Yesterday, I mentioned, or at the very least linked to, how Facebook was updating Instagram's terms of service. The changes would permit them to be able to use any photo from any user for any commercial purposes without compensation, and the only way to opt out of this arrangement was to delete your Instagram account before January 16. If you deleted your account after that date, too bad, Facebook could sell your photos anyway.
Many, many people immediately decided to take them up on that 'delete your account' option. Several of those people were fairly prominent accounts, such as, oh, say, National Geographic, who has suspended theirs and is considering deletion. In fact, a website quickly popped up called Free The Photos which people can use to migrate their Instagram photos to Flickr.

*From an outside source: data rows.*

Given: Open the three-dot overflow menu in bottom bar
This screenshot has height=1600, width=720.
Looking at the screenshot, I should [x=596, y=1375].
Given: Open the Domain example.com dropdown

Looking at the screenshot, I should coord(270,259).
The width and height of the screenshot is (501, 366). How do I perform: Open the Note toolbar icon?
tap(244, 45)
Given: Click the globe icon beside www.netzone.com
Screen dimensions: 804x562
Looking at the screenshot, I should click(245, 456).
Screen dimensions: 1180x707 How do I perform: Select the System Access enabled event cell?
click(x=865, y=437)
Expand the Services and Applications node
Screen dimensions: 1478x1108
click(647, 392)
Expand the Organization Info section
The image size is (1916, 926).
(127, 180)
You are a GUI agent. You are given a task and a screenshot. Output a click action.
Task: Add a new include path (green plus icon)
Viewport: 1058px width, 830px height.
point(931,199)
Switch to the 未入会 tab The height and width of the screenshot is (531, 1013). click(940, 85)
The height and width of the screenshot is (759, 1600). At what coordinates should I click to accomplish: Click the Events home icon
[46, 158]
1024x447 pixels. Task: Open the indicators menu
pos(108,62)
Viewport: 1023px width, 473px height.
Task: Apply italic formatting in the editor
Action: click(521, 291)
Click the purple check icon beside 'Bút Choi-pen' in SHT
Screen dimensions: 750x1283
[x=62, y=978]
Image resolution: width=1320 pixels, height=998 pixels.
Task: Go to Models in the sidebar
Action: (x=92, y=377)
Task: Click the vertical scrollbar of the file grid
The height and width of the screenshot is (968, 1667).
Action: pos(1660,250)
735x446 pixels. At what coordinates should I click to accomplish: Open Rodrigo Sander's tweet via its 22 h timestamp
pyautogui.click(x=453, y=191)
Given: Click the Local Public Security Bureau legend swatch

You would be amazed how fast newly-publicly-traded companies will react to a sharp, sudden dropoff in business. You'd also be amazed how surprised an online entity would be that people are actually reading the blasted user agreements nowadays, or at least that one person that did read it can tell people who haven't what scary language has been inserted. Because Facebook has already begun backtracking, pledging to have another look at the we-can-sell-your-photos provision and going 'no, no, that's not what we were intending to do'.
Given how many times people have seen someone get busted planning to do something, backtrack, and then do it anyway the second people aren't watching them anymore, that's not likely to keep Free The Photos from racking up the hits for a while.